§ **INSTRUCTIONS FOR THE TASK**
Exactly reproduce the lines beginning with the line that includes "Where should I" and ending with the last line of the data.

§ **SOURCE MATERIAL**
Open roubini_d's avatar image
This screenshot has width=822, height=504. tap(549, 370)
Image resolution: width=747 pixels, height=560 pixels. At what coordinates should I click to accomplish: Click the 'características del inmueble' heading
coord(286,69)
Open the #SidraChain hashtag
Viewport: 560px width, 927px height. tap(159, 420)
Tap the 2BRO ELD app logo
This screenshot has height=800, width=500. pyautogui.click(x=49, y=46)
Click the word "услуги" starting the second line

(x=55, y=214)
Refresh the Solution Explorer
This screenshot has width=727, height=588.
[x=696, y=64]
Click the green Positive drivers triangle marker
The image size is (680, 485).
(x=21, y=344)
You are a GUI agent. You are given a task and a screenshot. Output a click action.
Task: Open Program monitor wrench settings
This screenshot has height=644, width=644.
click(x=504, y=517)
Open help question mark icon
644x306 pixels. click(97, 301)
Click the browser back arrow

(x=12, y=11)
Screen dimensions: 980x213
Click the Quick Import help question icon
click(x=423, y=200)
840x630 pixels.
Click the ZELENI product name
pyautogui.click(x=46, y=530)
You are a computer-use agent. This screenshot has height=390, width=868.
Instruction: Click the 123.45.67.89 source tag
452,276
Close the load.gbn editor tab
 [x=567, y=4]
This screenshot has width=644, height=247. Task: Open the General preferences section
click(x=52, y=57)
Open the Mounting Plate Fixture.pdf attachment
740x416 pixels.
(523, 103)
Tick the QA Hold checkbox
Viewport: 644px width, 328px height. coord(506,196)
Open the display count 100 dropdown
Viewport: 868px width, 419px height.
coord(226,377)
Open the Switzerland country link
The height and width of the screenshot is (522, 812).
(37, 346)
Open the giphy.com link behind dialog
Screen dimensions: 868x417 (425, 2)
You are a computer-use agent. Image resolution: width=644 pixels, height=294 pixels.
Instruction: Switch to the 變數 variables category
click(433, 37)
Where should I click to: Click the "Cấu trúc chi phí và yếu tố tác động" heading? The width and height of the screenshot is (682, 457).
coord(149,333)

§ **EXPECTED OUTPUT**
Where should I click to: Click the "Cấu trúc chi phí và yếu tố tác động" heading? The width and height of the screenshot is (682, 457).
coord(149,333)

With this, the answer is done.